The domain of deep learning is undergoing a gradual change. This is because of its application to new fields that were earlier uninfluenced by it. As new fields and domains are coming under the ambit of deep learning, it becomes necessary to train professionals in deep learning and related technology.
At this point of time, we are relatively short of the manpower required for catering to the growing field of deep learning. Although professionals from machine learning background often look to switch over domains, they fail at the deep learning interview stage itself. This is because the skill set for deep learning is different and requires a holistic knowledge of artificial neural networks. When it comes to the application prospects, deep learning is the underlying technology behind human computer interaction.
It is important to understand deep learning from the point of view of human computer interaction.
Human computer interaction
Human computer interaction refers to the way in which humans are able to communicate with machines. It is about bridging the dialectical barriers between man and the machine. Deep learning technology is at the core of human computer interaction. Deep learning helps to form a cognitive base so that machines comprehend the language of humans. Deep learning also helps in the formation of a knowledge base that can be mined when machines interact with humans. Human computer interaction involves a uniform semantic code through which communication between humans and machines becomes effective and expressive.
Deep learning technology
Deep learning technology is powered by artificial neural networks that operate with the help of numerous functions and algorithms. Artificial neural networks consist of nodes that operate on data sets with the help of sigmoid functions. Various nodes are connected to each other to form a complex network that has multidimensional applications.
For instance, text classification and sentiment analysis is possible with the help of deep learning technology. This technology also helps in audio classification as well as image classification including feature extraction. Different types of chatbots as well as machine translation systems operate with the help of deep learning technology. The search engine recommendation systems also use deep learning algorithms.
The need of deep learning in Human computer interaction
Human computer interaction becomes possible with the help of different supervised and unsupervised algorithms of deep learning. The three most important deep learning algorithms that are used in human computer interaction include artificial neural networks, recurrent neural networks and convolutional neural networks. The unsupervised algorithms that are used in human computer interaction include auto encoders and generative adversarial networks.
Various operations are performed with the help of different layers which are further classified into three types. The first layer is called the input layer that is fed with an independent value of the variable. The second layer is called the hidden layer that subjects the model to different types of functions and even helps in extraction of features that are required. The third layer is called the output layer and the desired result is exhibited through this layer.

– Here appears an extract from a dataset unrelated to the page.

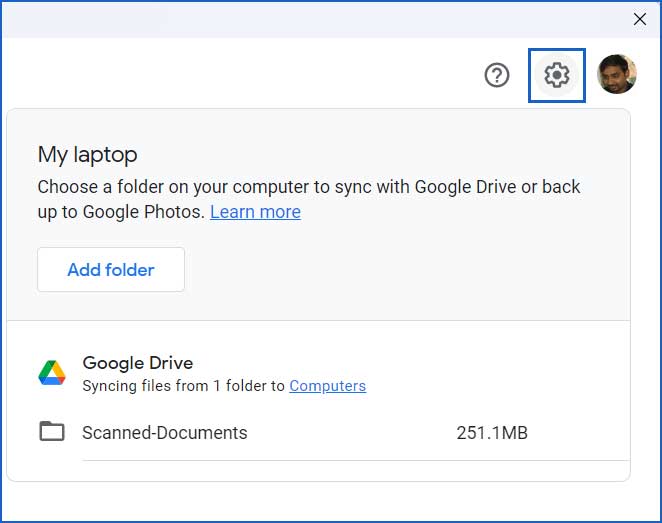Open the Computers link
The image size is (662, 523).
click(x=328, y=385)

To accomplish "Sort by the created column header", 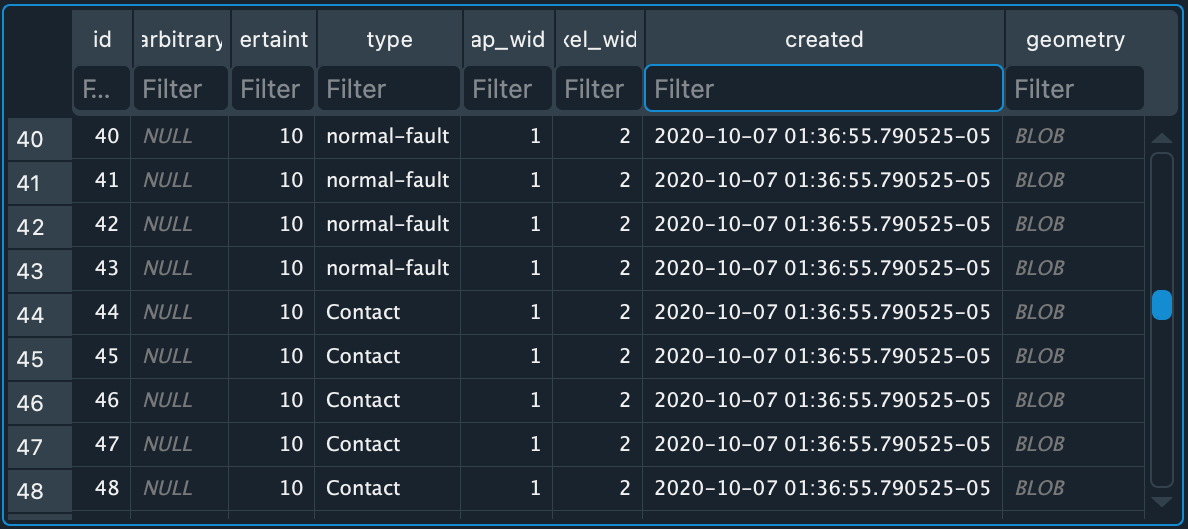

Let us now understand the interlinkage between human computer interaction and deep learning with the help of a case study.
A case study of humanoids
Human computer interaction can be understood with the help of a case study taking into consideration the interaction of humanoids with homo sapiens. Let us assume that a particular set of instructions is passed by humans to the humanoids. In this case, the first important task that a humanoid needs to perform is to convert the human language into machine language so that it can be comprehended easily. This language is also stored in the knowledge base so that future instruction can be taken out of this repository. The knowledge base passes the instruction to the cognitive components of the humanoid. These instructions that are sourced out of the knowledge base are converted into human language. In this way, the cognitive component acts as a semantic bridge between knowledge base and cognitive component.
The way ahead
There is no doubt in the fact that deep learning technology has widened the frontiers of human computer interaction. In future as well, we may expect the blurring of semantic barriers between man and the machine.